## What to work on
The answer must be the full listing, word for word, with no pictures in it.

## Material supplied
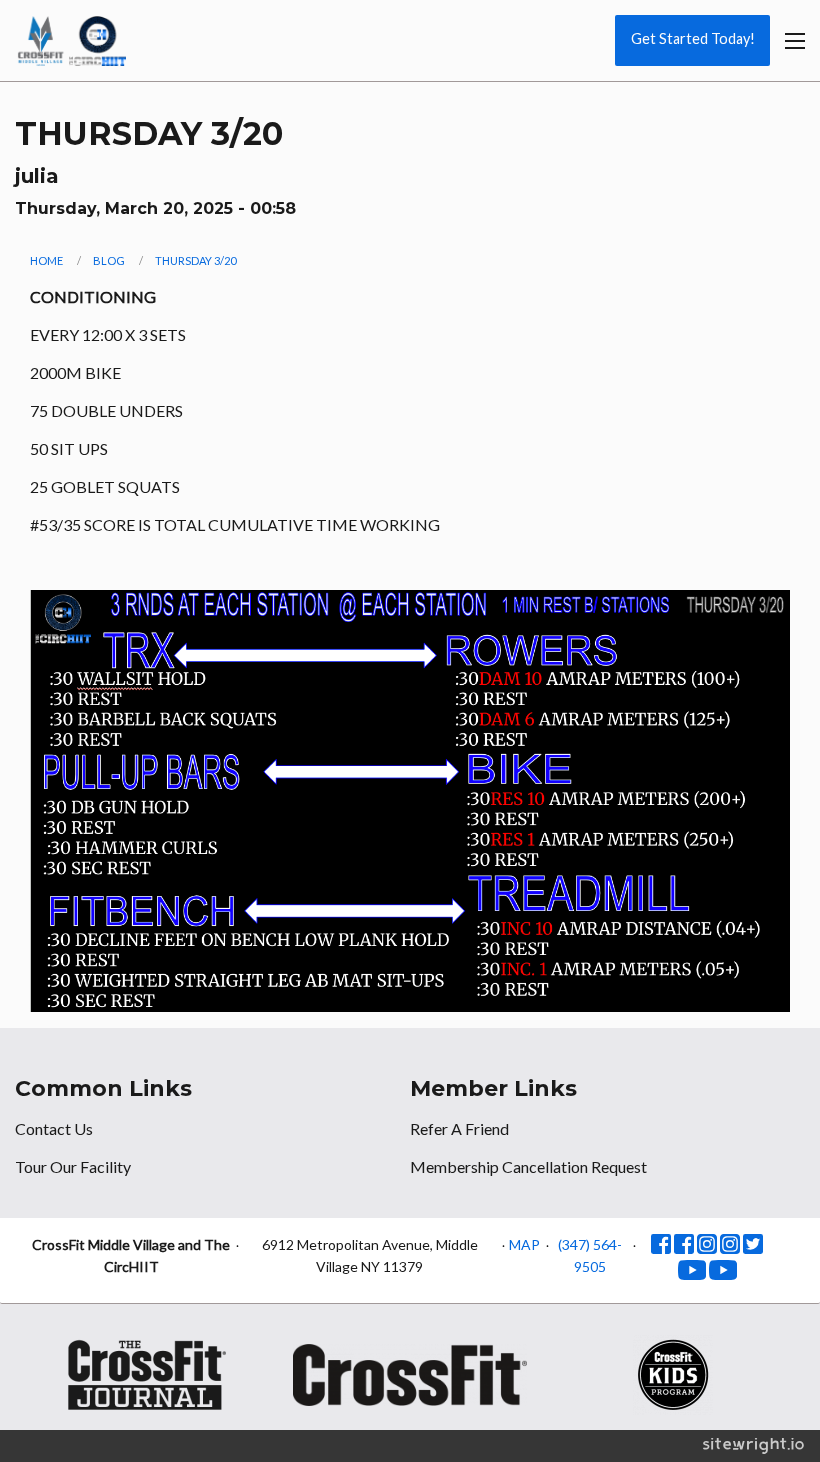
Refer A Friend (459, 1128)
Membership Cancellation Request (528, 1166)
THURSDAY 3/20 (195, 260)
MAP (524, 1244)
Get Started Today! (693, 38)
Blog (109, 260)
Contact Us (54, 1128)
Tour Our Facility (73, 1166)
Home (46, 260)
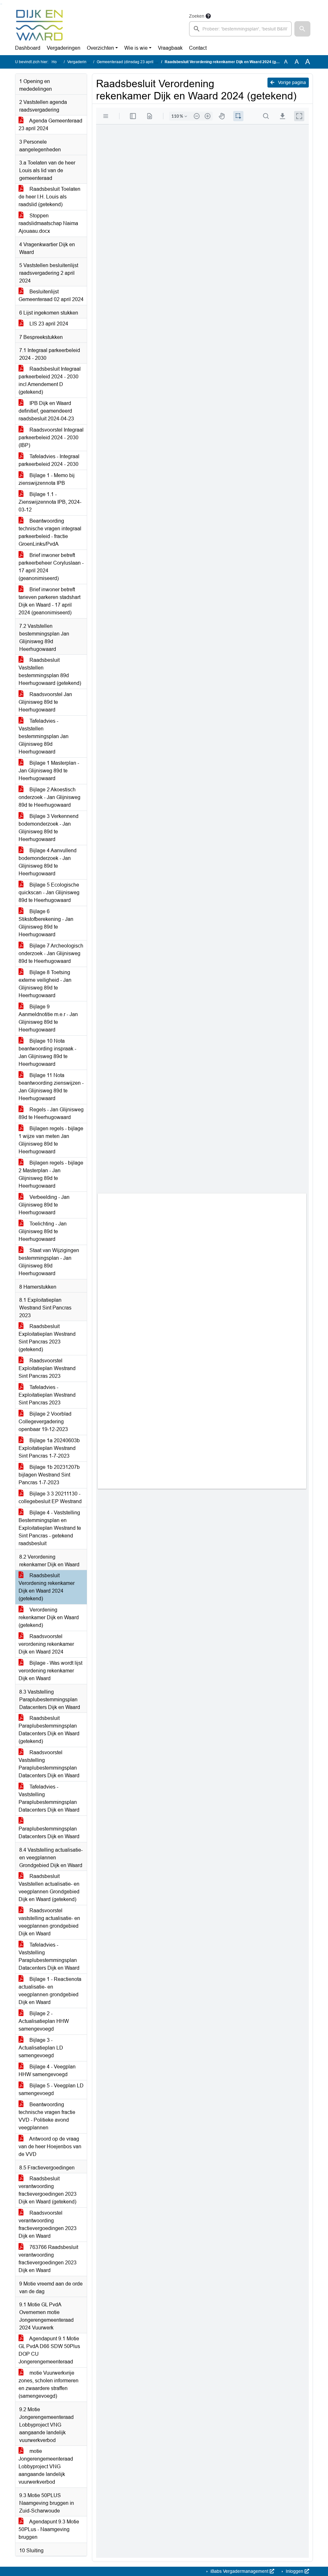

## Solution
Refer A Friend (459, 1128)
Membership Cancellation Request (528, 1166)
THURSDAY 3/20 (195, 260)
MAP (524, 1244)
Get Started Today! (693, 38)
Blog (109, 260)
Contact Us (54, 1128)
Tour Our Facility (73, 1166)
Home (46, 260)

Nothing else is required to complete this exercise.